Neue Ausstellung erzählt Überlebensgeschichten

Foto: Haus der Geschichte Baden-Württemberg

Wie begegnet Baden-Württemberg Menschen, die vor kurzem in den Südwesten geflohen sind?  Dieser Frage geht das Haus der Geschichte in seiner neuen Ausstellung  „Überlebensgeschichten von A bis Z“ nach, die bis zum April nächsten Jahres zu sehen ist. Zur Schau gehören 26 Vitrinen mit verschiedenen Exponaten, die Geschichten vom Fliehen und Ankommen erzählen.

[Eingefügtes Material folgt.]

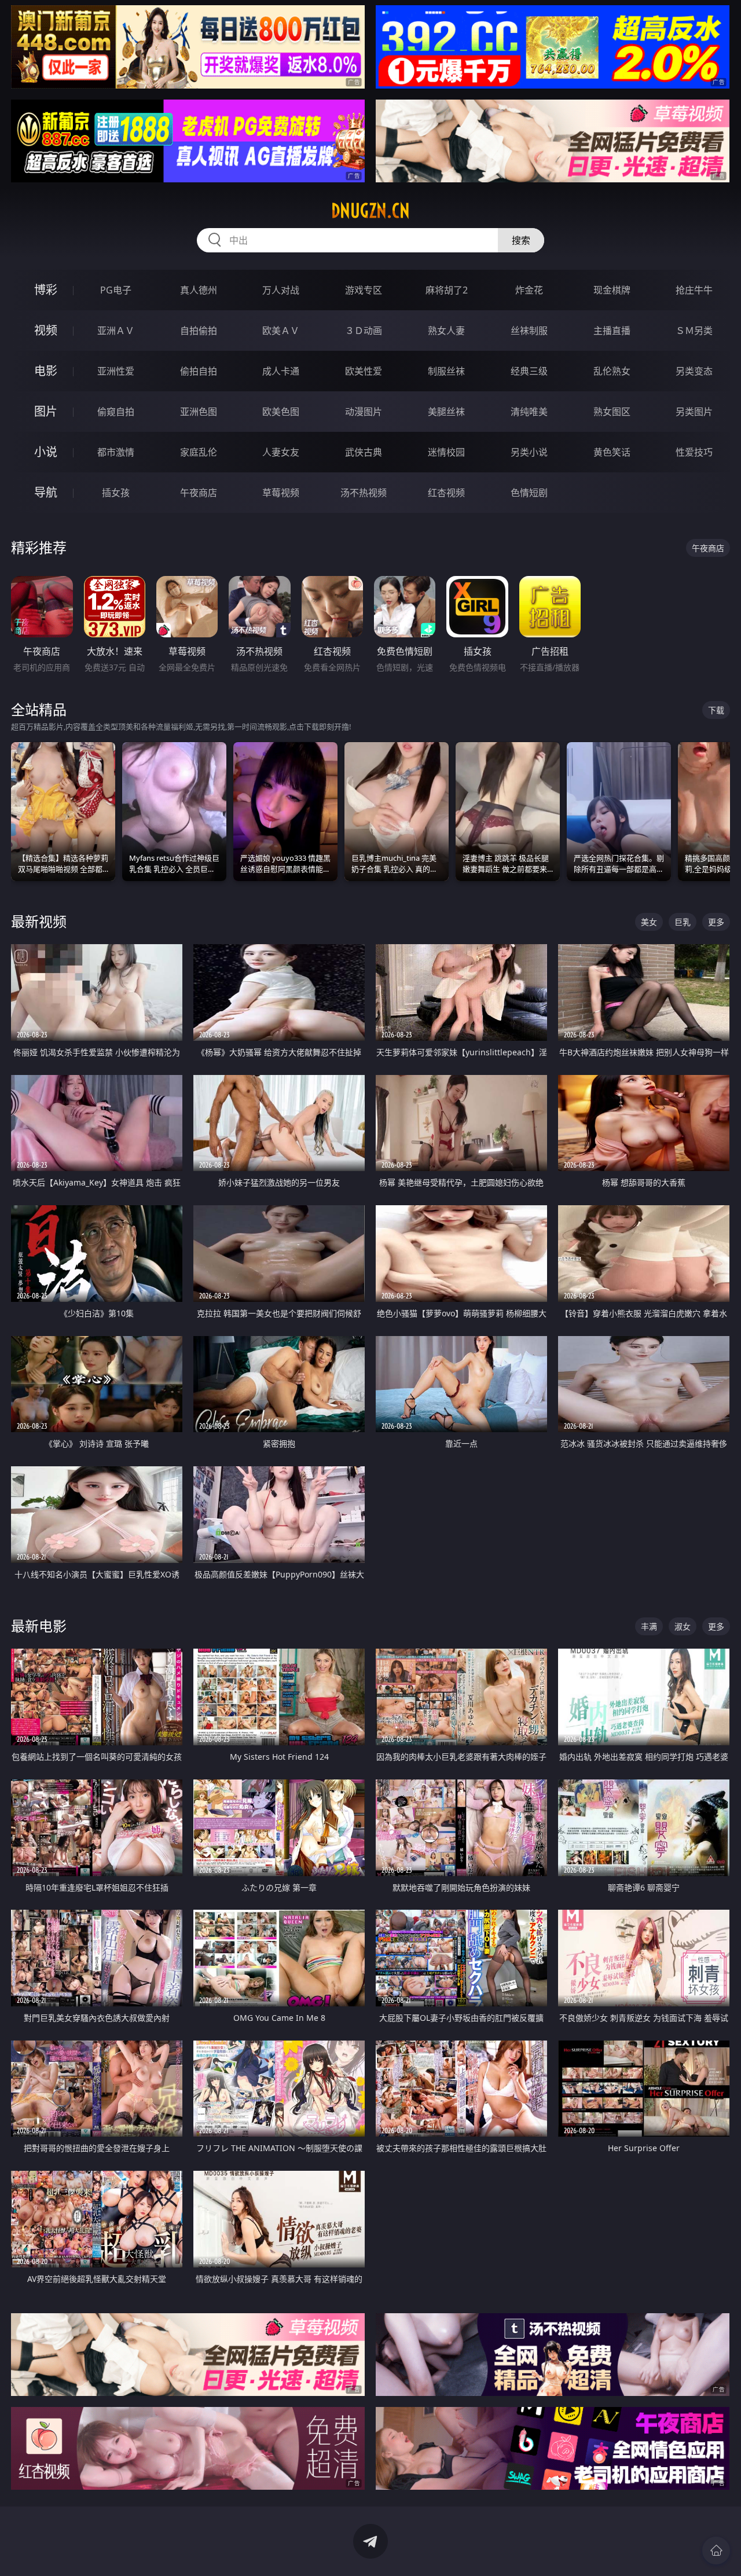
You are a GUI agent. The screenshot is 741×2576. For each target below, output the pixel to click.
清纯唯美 (529, 411)
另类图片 (694, 411)
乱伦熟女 (611, 371)
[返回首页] (716, 2550)
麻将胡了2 (446, 290)
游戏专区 (363, 290)
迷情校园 (446, 452)
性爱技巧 (694, 452)
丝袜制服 (529, 330)
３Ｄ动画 (363, 330)
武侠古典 (363, 452)
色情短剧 (529, 492)
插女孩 (116, 492)
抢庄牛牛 (694, 290)
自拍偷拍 (198, 330)
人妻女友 (280, 452)
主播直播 (611, 330)
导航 (45, 492)
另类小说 (529, 452)
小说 (45, 452)
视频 (45, 330)
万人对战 (280, 290)
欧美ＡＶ (280, 330)
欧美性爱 (363, 371)
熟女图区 (611, 411)
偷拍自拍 (198, 371)
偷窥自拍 (115, 411)
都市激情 (115, 452)
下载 (716, 709)
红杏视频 (446, 492)
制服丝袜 (446, 371)
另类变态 (694, 371)
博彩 (45, 290)
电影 (45, 371)
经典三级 (529, 371)
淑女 (682, 1626)
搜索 (521, 240)
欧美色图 (280, 411)
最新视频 (39, 921)
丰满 (649, 1626)
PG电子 (115, 290)
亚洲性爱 (115, 371)
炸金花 (529, 290)
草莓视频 (280, 492)
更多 (716, 921)
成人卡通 (280, 371)
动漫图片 (363, 411)
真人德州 (198, 290)
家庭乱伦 (198, 452)
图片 (45, 411)
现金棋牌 (611, 290)
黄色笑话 (611, 452)
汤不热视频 (363, 492)
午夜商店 (198, 492)
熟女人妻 (446, 330)
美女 (649, 921)
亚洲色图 (198, 411)
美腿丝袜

Das Haus der Geschichte Baden-Württemberg blickt aus der Perspektive von Geflüchteten auf das Land: Aus dem „Baden-Württemberg-ABC“ werden vom 19. Februar 2017 bis zum 8. April 2018 „Überlebensgeschichten von A bis Z“. Bisher empfing das Stuttgarter Museum seine Besucher mit 26 Vitrinen, die Objekte zu typisch baden-württembergischen Eigenschaften, Klischees und Besonderheiten enthielten. Nun sind 26 Stücke mit beeindruckenden Geschichten vom Fliehen und Ankommen vor dem Gebäude und im Foyer ausgestellt – von A wie Angst bis Z wie Zulassung. „Damit greift das Haus der Geschichte wieder Themen innovativ auf, die brandaktuell sind oder unsere Gegenwart in besonderer Weise beeinflussen“, so der Leiter des Hauses der Geschichte, Prof. Dr. Thomas Schnabel.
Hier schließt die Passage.